MengelCompliance und Arbeitsrecht – Implementierung, Durchsetzung, Organisation

2. Auflage, C.H. Beck Verlag, München 2023, 272 Seiten, kartoniert, € 69,-

CHRISTOPHRADLINGMAYR

Der Begriff „Compliance“ stammt aus dem US-amerikanischen Recht und umschreibt nach heutigem Verständnis die Pflicht des Vorstands bzw der Unternehmensleitung, für die Einhaltung der gesamten gesetzlichen Bestimmungen zu sorgen, die das Unternehmen betreffen. Damit einher geht eine sehr hohe Verantwortung, zumal die Führungskräfte nicht nur selbst zur Compliance verpflichtet, sondern auch für ihre Mitarbeiter:innen verantwortlich sind. Die Schaffung eines entsprechenden Bewusstseins und effektiver Kontrollmechanismen sind tragende Grundpfeiler eines wirksamen Compliance-Systems. Haftungsprozesse aus den USA, aber auch aus Deutschland, haben gezeigt, dass Leitungsorgane gut beraten sind, Richtlinien oder sonstige Prozesse im Unternehmen zu implementieren, die die Einhaltung des rechtlichen Rahmens gewährleisten. Eigene „Compliance-Gesetze“ gibt es in Deutschland (und in Österreich) bis heute allerdings nicht.

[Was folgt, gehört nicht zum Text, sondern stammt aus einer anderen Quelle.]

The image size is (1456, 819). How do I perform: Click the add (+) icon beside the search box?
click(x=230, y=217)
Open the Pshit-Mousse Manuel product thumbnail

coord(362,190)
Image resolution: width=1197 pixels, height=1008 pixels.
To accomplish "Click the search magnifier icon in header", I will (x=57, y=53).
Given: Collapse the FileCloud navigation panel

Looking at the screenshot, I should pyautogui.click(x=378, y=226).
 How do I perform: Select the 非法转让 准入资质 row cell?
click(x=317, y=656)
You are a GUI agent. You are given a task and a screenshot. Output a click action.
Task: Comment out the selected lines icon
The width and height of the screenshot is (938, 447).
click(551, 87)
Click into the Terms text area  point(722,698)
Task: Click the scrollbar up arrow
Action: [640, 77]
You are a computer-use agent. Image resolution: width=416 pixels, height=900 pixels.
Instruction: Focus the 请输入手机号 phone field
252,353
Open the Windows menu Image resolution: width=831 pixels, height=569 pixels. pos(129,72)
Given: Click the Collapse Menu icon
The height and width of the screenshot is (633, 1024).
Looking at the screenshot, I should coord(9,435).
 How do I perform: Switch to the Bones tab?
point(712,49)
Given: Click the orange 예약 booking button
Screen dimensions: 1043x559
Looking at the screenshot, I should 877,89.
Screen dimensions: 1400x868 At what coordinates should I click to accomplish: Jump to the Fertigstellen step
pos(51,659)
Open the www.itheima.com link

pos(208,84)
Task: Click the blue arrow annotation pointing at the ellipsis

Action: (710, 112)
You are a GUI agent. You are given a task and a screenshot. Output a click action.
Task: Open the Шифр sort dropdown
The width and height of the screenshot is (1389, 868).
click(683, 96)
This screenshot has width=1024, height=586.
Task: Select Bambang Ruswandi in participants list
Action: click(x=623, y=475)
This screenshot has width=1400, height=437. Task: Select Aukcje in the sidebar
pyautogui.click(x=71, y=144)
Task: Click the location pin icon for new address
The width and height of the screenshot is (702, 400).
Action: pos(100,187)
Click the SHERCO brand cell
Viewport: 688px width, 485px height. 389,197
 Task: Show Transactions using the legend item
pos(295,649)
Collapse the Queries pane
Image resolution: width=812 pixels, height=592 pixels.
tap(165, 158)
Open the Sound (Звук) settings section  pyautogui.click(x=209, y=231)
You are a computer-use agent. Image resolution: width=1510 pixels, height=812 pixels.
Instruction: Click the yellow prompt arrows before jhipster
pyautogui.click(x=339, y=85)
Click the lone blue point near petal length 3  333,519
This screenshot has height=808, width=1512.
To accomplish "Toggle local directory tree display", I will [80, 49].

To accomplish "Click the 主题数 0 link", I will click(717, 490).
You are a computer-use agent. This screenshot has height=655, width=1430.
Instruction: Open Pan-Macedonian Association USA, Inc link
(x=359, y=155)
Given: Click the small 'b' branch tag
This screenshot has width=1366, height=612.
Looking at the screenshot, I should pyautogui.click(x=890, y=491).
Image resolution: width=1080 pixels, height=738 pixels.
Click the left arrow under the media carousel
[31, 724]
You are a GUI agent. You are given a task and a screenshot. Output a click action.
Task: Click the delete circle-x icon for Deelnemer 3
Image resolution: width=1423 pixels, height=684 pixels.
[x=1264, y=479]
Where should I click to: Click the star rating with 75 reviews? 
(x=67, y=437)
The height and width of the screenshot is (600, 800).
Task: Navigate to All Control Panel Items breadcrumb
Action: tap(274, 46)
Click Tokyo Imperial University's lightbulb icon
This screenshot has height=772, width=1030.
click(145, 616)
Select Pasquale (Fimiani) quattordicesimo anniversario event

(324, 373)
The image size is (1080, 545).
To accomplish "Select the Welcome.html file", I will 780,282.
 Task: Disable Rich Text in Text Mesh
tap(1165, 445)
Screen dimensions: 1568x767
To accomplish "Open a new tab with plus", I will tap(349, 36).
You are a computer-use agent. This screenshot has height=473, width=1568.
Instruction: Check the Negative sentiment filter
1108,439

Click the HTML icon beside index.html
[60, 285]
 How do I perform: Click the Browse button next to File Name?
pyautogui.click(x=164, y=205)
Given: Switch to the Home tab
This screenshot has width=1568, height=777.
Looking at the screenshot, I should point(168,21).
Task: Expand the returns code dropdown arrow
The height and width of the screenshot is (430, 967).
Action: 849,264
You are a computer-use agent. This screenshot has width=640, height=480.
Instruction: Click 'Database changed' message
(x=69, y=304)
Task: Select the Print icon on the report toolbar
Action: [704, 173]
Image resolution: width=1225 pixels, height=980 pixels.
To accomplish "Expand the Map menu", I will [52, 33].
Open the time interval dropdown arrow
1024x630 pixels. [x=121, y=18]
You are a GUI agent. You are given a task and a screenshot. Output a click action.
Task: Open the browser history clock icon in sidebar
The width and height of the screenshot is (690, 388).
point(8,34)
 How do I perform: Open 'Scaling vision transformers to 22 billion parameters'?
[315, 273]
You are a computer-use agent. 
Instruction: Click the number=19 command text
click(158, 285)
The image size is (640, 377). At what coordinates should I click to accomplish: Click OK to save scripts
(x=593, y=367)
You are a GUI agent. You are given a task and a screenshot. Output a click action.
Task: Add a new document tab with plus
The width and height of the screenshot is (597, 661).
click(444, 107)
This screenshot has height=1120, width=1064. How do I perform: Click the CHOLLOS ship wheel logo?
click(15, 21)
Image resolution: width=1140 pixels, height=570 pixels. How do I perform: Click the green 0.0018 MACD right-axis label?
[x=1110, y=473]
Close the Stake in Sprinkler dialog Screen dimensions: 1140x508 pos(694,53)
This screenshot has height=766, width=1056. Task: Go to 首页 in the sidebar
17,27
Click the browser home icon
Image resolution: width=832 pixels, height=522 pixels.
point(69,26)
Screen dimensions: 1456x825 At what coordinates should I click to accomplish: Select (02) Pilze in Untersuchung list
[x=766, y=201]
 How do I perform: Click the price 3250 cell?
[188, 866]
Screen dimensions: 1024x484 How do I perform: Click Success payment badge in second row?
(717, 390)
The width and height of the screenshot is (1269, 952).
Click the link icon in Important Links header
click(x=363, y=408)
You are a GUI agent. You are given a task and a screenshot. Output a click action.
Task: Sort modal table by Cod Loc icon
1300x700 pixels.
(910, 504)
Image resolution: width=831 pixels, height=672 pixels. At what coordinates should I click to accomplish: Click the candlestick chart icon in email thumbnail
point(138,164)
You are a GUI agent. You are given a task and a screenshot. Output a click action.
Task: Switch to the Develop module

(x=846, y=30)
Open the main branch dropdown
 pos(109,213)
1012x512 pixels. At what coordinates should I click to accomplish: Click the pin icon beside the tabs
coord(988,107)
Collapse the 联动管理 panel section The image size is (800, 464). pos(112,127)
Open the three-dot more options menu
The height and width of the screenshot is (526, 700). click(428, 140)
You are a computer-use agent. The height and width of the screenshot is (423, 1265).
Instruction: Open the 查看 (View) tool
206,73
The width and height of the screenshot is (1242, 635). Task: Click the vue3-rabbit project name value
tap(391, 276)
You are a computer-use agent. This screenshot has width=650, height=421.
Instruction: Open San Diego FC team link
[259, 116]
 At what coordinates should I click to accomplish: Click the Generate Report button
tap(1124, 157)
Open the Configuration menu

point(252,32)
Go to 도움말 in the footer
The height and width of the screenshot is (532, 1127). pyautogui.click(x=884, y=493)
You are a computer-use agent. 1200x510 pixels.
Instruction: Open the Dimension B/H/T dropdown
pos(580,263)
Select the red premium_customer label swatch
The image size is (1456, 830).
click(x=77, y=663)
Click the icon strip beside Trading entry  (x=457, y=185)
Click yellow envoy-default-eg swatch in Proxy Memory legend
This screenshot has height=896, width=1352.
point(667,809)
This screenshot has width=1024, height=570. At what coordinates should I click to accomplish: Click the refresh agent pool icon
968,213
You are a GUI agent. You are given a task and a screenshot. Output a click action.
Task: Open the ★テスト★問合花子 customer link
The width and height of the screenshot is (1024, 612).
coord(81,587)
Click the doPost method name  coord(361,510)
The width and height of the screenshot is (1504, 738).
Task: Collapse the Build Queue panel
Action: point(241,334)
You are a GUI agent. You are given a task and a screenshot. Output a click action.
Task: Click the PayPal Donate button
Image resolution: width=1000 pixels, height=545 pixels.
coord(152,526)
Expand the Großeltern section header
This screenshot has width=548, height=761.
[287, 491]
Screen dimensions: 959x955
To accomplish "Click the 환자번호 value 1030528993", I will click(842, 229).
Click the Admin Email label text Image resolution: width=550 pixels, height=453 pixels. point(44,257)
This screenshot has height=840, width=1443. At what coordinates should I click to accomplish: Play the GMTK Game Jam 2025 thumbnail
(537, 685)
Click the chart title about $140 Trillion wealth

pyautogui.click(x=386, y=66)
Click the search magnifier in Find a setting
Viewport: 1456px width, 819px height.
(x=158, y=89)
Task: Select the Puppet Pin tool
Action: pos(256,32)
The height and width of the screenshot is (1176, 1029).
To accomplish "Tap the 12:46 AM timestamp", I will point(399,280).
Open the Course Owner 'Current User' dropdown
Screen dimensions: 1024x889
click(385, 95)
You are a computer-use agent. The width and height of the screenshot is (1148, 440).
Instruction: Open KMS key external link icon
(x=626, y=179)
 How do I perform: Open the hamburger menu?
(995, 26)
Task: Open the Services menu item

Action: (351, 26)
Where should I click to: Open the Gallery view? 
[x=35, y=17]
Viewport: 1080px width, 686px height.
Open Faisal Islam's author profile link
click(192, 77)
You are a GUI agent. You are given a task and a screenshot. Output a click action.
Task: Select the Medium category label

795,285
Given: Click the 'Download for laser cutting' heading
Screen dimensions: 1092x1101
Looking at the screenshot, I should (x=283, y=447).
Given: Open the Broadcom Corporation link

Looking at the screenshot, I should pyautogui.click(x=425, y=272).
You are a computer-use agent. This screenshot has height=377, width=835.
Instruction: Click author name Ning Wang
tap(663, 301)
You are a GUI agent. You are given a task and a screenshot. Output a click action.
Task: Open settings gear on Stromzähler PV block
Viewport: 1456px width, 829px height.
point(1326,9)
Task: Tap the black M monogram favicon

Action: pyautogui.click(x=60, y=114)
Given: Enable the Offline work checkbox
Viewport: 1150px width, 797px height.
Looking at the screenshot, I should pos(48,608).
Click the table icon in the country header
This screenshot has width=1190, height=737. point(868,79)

Die Einhaltung der rechtlichen Spielregeln macht natürlich auch vor dem Arbeitsrecht nicht halt. In Teil 1. des Werks werden zunächst (§§ 1 bis 3) die Grundlagen für die Um- und Durchsetzung von Compliance-Regeln dargestellt, nämlich das Weisungsrecht, die arbeitsvertragliche Vereinbarung sowie die Mitbestimmungsrechte des BR (in Österreich wäre vorrangig an § 97 Abs 1 Z 1 ArbVG zu denken). Im Anschluss daran (§ 4) werden im Detail die Grundlagen zur Feststellung und Aufklärung von Compliance-Verstößen behandelt, mit dem Schwerpunkt der unternehmensinternen Aufarbeitung (sogenannte „Investigations“). Dabei stehen vor allem der Persönlichkeits- und Datenschutz im Vordergrund, wenn der Rechtsrahmen für den Zugriff auf Akten und Dateien, die Auswertung von E-Mails und damit zusammenhängende Beteiligungsrechte des BR erläutert werden. In § 5 wird der Katalog möglicher Sanktionen erörtert (Verwarnung, [außerordentliche] Kündigung, Schadenersatz, etc).

Im zweiten Teil befasst sich die Autorin mit sämtlichen arbeitsrechtlichen Materien, die für Führungskräfte aus haftungsrechtlicher Sicht besonders bedeutsam sind. Dazu zählen ua der Persönlichkeits- und Diskriminierungsschutz (inklusive sexuelle Belästigung und Mobbing, § 6), die Mitarbeiterkontrolle und der Datenschutz (letzteres speziell im Hinblick auf die erheblichen Strafdrohungen der DSGVO, § 7), Rechtsfolgen und Haftung bei aufgedeckter Scheinselbständigkeit (§ 8), Verwaltungsstrafen nach dem Arbeitszeitrecht und dem Arbeitsschutzgesetz (§ 9), die Haftung bei AN-Überlassung (insb der Gleichstellungsgrundsatz beim Entgelt, § 10) sowie bei AN-Entsendung und Lohndumping (Mindestlohngesetz, § 11). Abschließend werden betriebsverfassungsrechtliche Berührungspunkte mit dem Thema Compliance aufgezeigt. Sehr lesenswert sind die Ausführungen zur Haftung wegen verbotener Begünstigung von Betriebsratsmitgliedern (S 231 ff).